In 2018, higher rates and the mortgage stress test were supposed to make homes more affordable. Well, that didn’t last long.
Home prices just keep climbing...and climbing…and climbing.
For a growing number of millennials, homeownership is slipping out of reach.
Three-quarters of all millennials want to own a home, but nearly half of them (46%) think it’s more a fantasy than reality, according to a new survey from KPMG.
Those Who Are Buying Are Receiving Help
For those who have managed to get a foothold in the housing market, 46% needed financial help from their parents to make it happen.
Parental purchase assistance has been a growing trend for years as more expensive homes require bigger down payments. It’s why we may see 5%-down mortgages grow more popular over time.
It now takes millennial buyers an average of 13 years to save for a 20% down payment (the minimum to avoid default-insurance fees), according to some data. In the high-priced markets of Toronto and Vancouver, it takes even longer—an astounding 21 and 29 years, respectively.
In contrast, it took their parents an average of just five years to save up that same 20% down payment in 1976.
"That's eight fewer years that millennials might have for saving more for their retirement," said Martin Joyce, Partner, National Leader, Human & Social Services, KPMG, in a release. "If they do manage to save up and buy a house now and delay retirement savings, our poll finds 65% of millennials fear they won't have enough saved for retirement." (Can you say, “reverse mortgage?”)
Many are having to find other solutions to the high cost of ownership in large urban centres.
A full two-thirds of prospective millennial homebuyers said they’d be willing to move to the suburbs to find a home they can afford, according to a recent TD survey.
Big-city dreams are dying, too. Four years ago, the same survey found 38% of millennials preferred to live in the city compared to just 33% now.
And as we explored in another recent piece, a growing number of millennial homebuyers are looking as far as cottage country for more affordable options. At this pace, we fear millennials are going to have to start trading three-piece bathrooms for outhouses.
The Stress Test Factor
The mortgage stress test introduced by the federal government on January 1, 2018 has become yet another obstacle for first-time buyers, the large majority of whom are millennials.
Borrowers putting down 20% or more must qualify at the greater of the contract rate or the Bank of Canada’s benchmark rate (currently 5.19%). Uninsured mortgages (those with less than 20% down) are stress-tested at the greater of the benchmark rate or the contract rate plus 200 basis points.
Mortgage originations from those between the ages of 18 and 25 in the second quarter were down 13.4% compared to 2018 (vs. 8.9% for all age groups), according to data from TransUnion.

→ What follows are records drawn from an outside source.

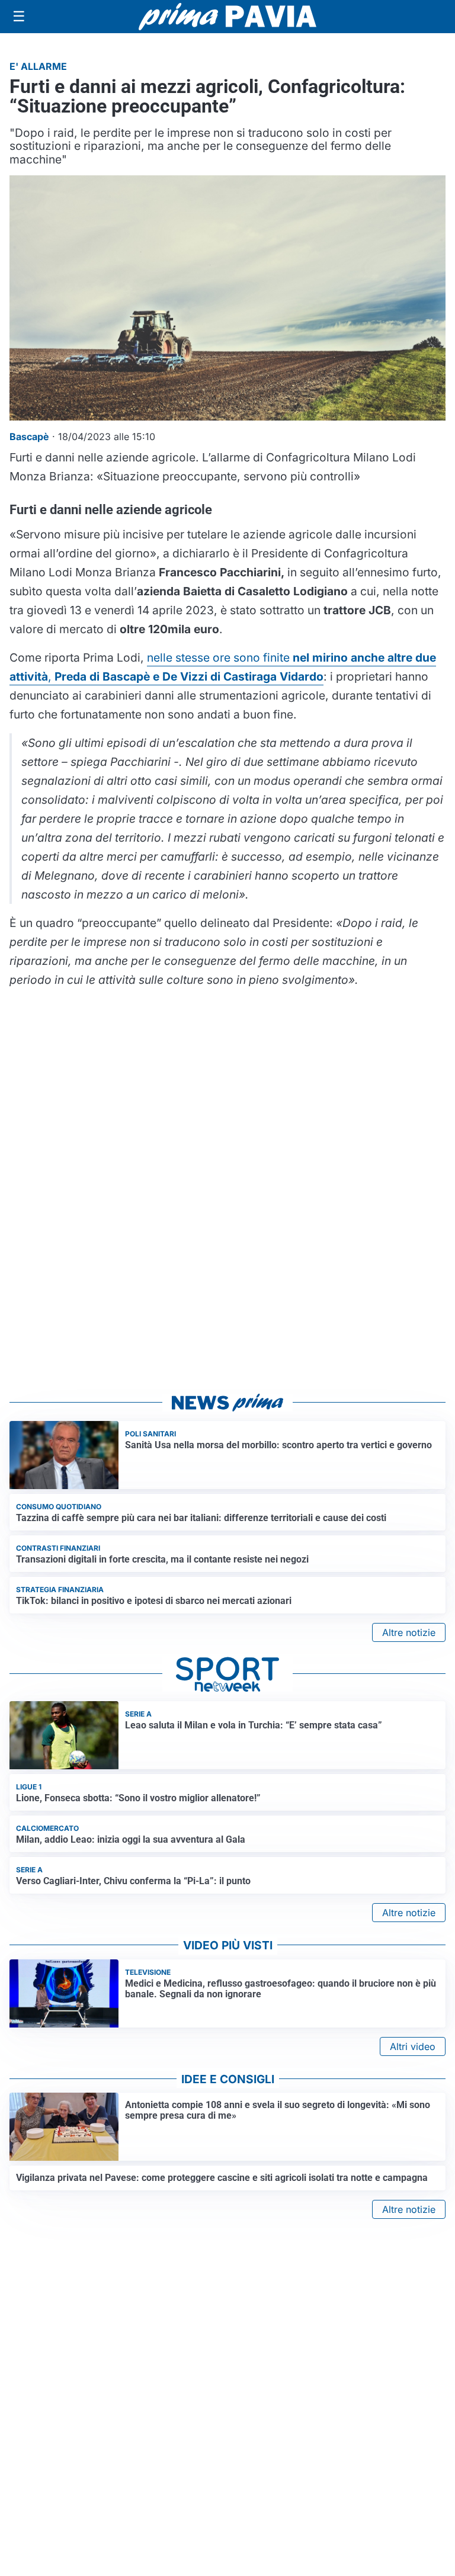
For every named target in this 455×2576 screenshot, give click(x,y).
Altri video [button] (412, 2046)
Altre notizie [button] (408, 1632)
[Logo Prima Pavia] (227, 16)
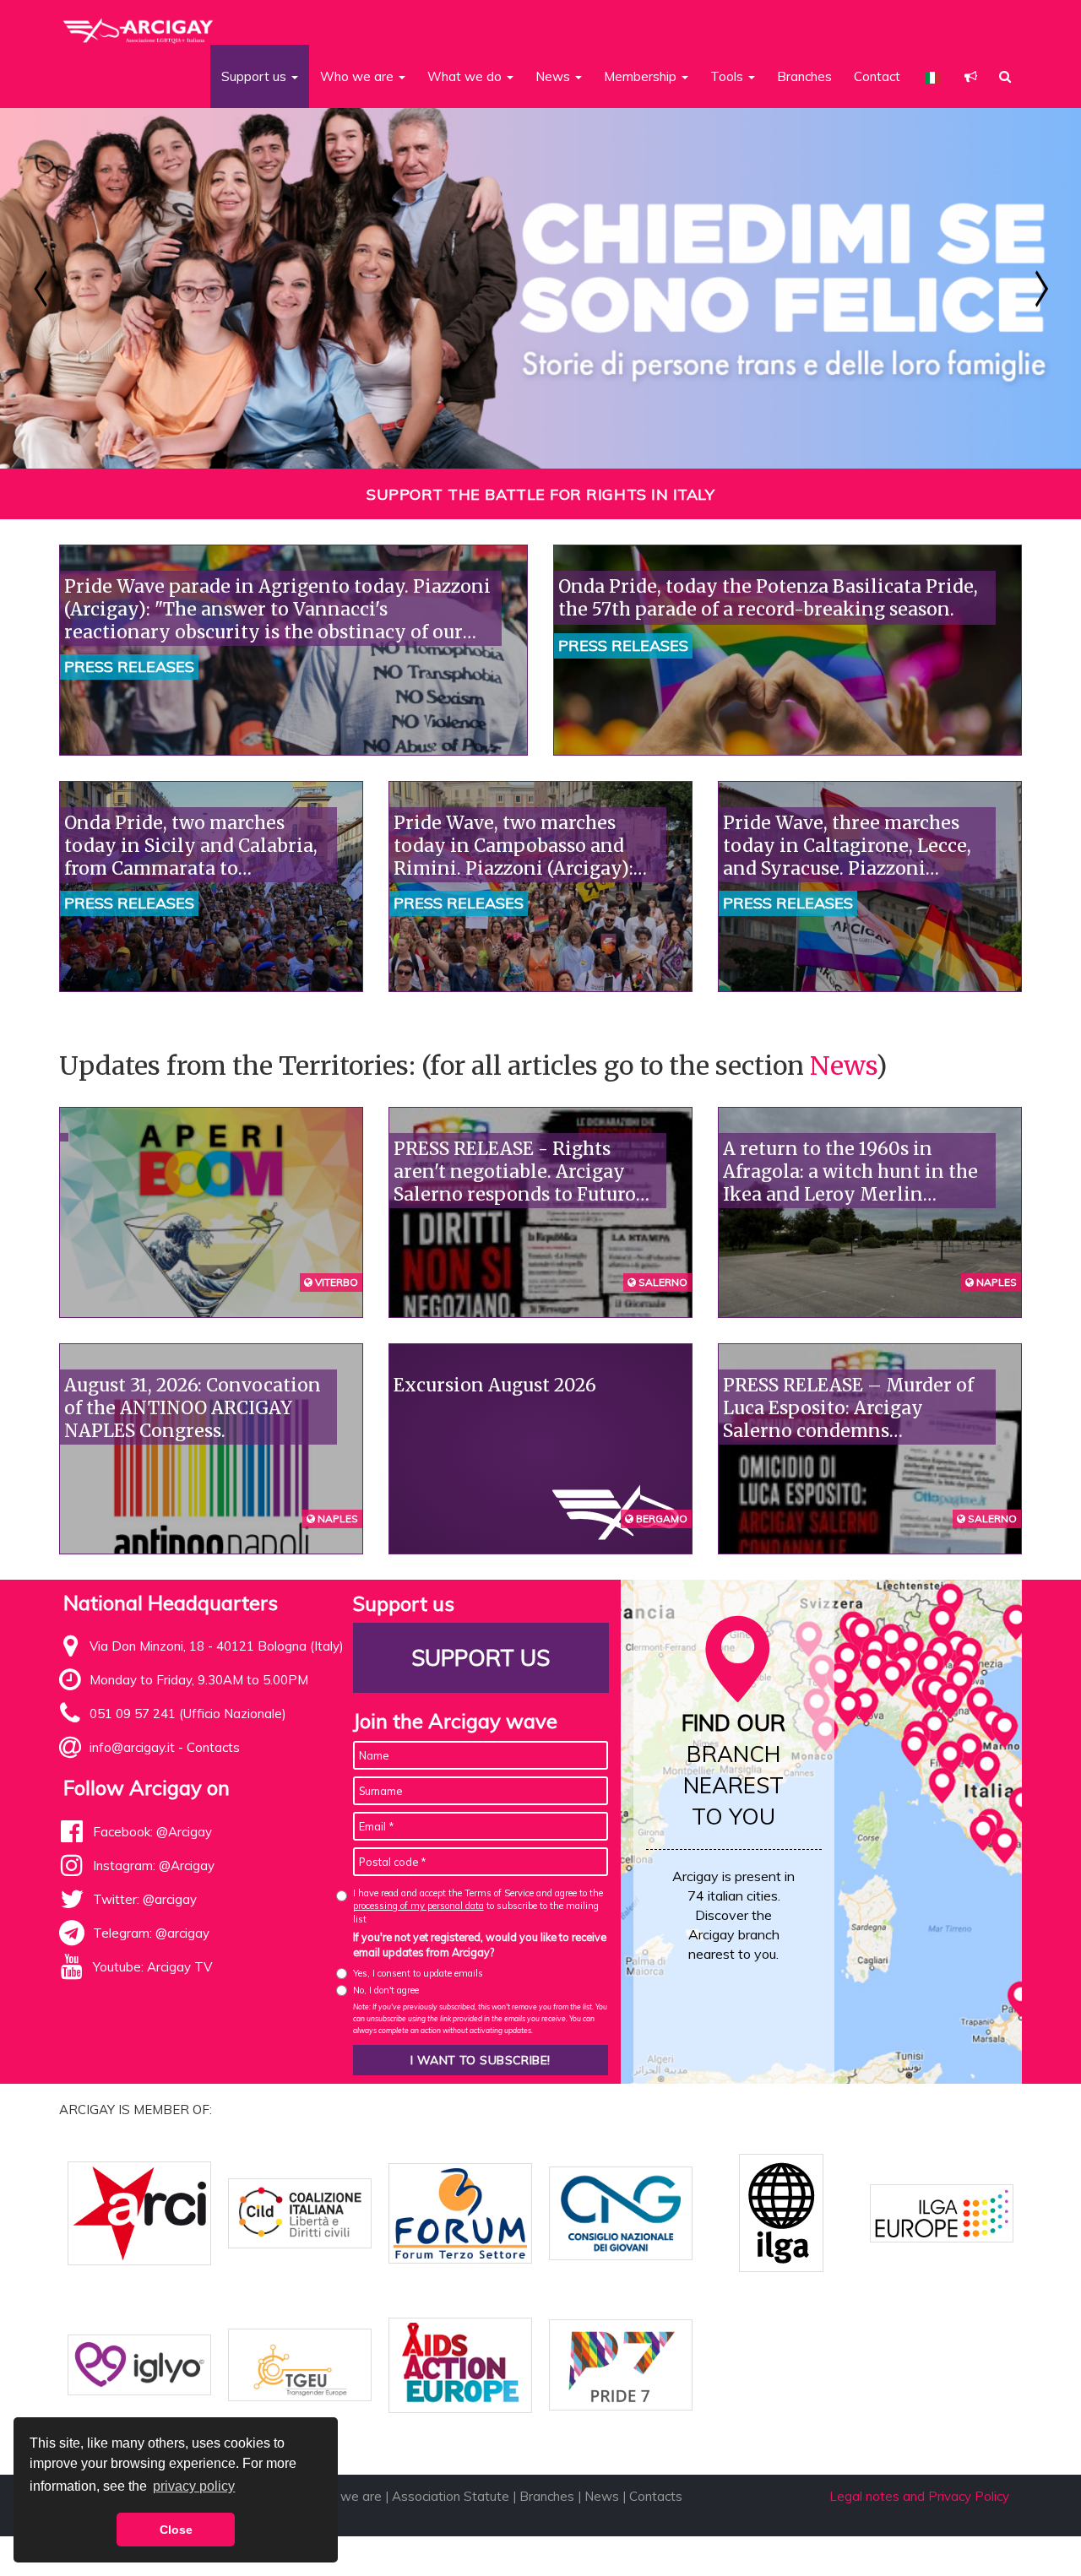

“The new mortgage rules affect this group perhaps the most, as they will typically be starting their careers and have lower incomes relative to older cohorts,” the report notes. “This limits both their ability to qualify under the mortgage stress test rules, as well as the size of mortgages they can obtain. In many of the major Canadian housing markets, many younger consumers have now been effectively priced out of buying.”
That begs the question, where do you live when you can’t buy (assuming your parents have kicked you out)? For most, the answer is: a rental.
And maybe that’s why median rents jumped almost 9% this year.
Millennials: they just can’t catch a break.